14.1.11

Defeat

I felt like today it was me vs. the equipment, and the equipment won. We had a bizzarro workout today, involving these things called Wall Climbs. Most of the movements we do in Crossfit are functional movements - stuff you could potentially do in the real world. We tried to think of how this movement could translate to reality and we were stumped. How often in life are you in a plank position, then moving your feet up a wall until you're vertical? I think of myself as a creative person and honestly, this move has me wondering. 


Anyway, we tried these against the wall in the main room, which felt like it had been oiled down the night before. We moved into another room and decided the walls were less slippery, so we moved our boxes in there and we're ready to go. Then we try the toes to bar move. That involves hanging from a bar and swinging your toes up to touch the bar. We have new bars now in this other room and I can actually reach one of them! Awesome! So I do just that and realize I could do a couple - which was awesome! Then I completely lost my grip as my legs were swinging back and I fell right to the floor, hitting my left knee and my chin. Awesome! Some of the ladies check the bar after and realized that the condensation was a problem there too, and we should cover the bars with chalk and probably not even use that one. Man, the workout hadn't even started.


But I'm a trooper and even though it did hurt, especially my knee, I got on the floor and got ready for the workout. Honestly, I felt like bursting into tears. I had a lot of unrelated stuff on my mind today, and falling on my face didn't help, and the thought of a really hard workout that would take at least 20 minutes was pretty discouraging. But I sucked it up and started. I did these wall climbs the best I could. They weren't pretty. I did knees to elbows, which is a little more reasonable than toes to bar, and I did them on a different bar. So far, I was going through the motions but doing them nonetheless.

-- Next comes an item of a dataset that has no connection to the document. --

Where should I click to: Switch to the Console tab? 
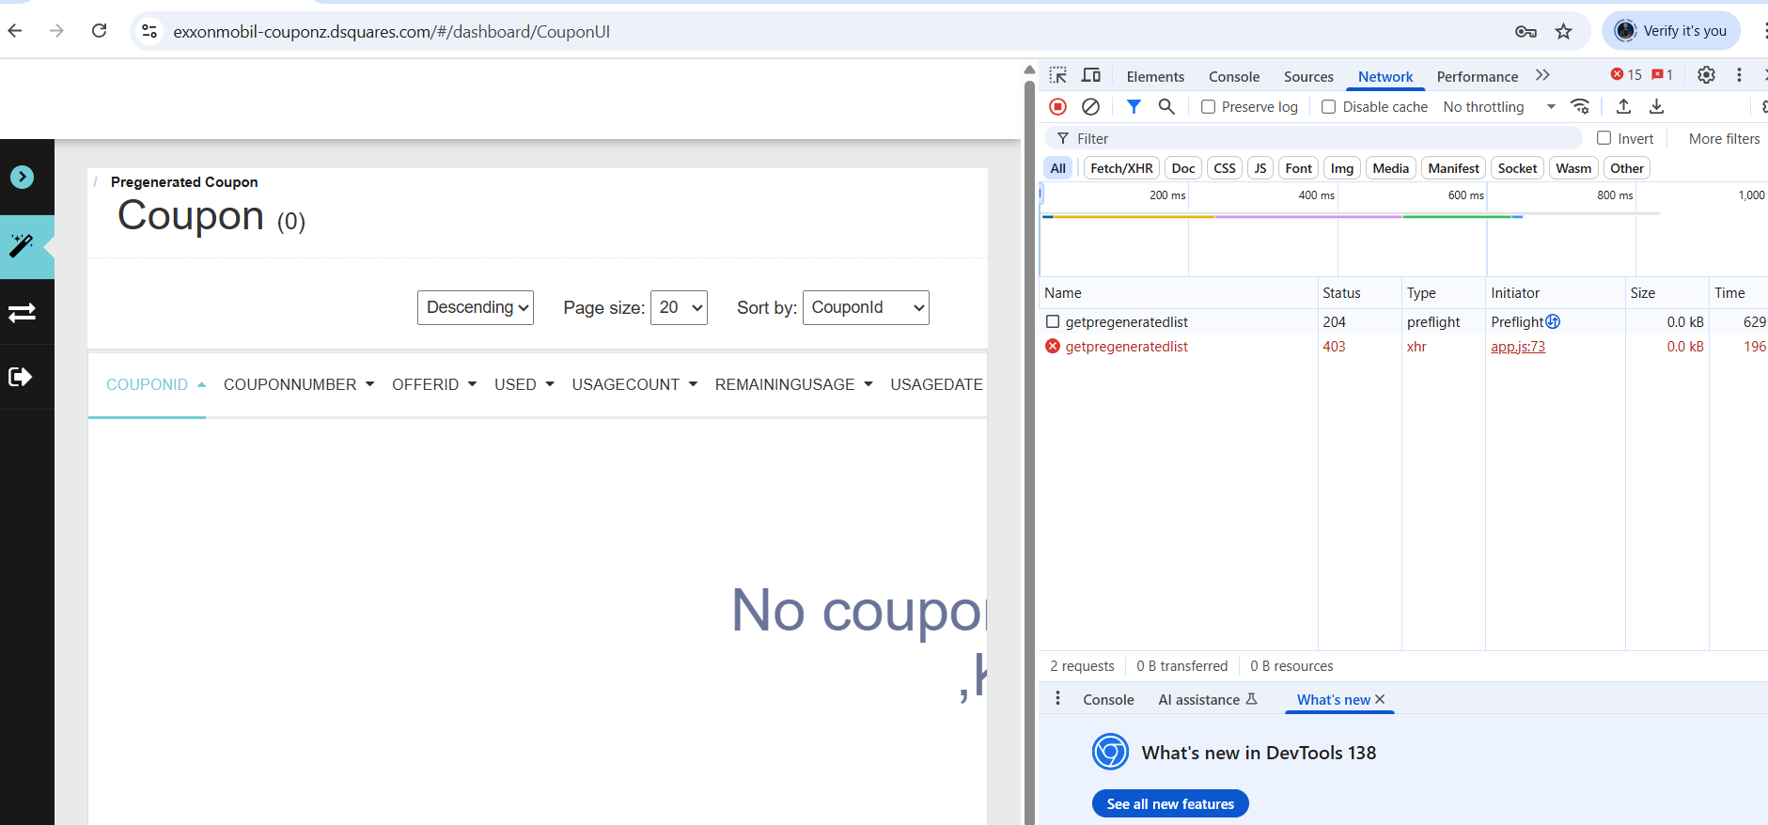coord(1233,77)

Then came the box jumps. I get some serious mental blocks when it comes to these. I've been trying to use a 20" box because I know I can, and I've been jumping because I can. I was stepping for a while, but I know I can jump, so I do it. On my 13th jump I completely fell over the box onto the floor. Great, now I'm on the floor again. I could see a pattern. But I picked myself up and jumped again. I really wanted to step. I really wanted to quit the whole stupid workout all together, but I jumped.


And I finished. I didn't expect to and I don't know if I would have been too upset if I had stopped. En Vogue's "Free Your Mind" came on towards the end, and that actually helped a lot. That's a hell of an empowering song! It was my 5th workout of the week. I had a lot on my mind. But I came in and did it, and that has to count for something.


Here's an idea of what we did, done by the #2 lady at the Crossfit games, Icelandic Annie. If you want to see how I did it, you can imagine me lying face down on the floor, looking around, wondering why I showed up.



6 comments:

Anonymous said...

I feel you. Very often the WOD seems overwhelming and I want to cry, and yet, I have finished every single one, to the best of my ability, and that's the important thing. It's supposed to be hard, right? But you prove yourself harder.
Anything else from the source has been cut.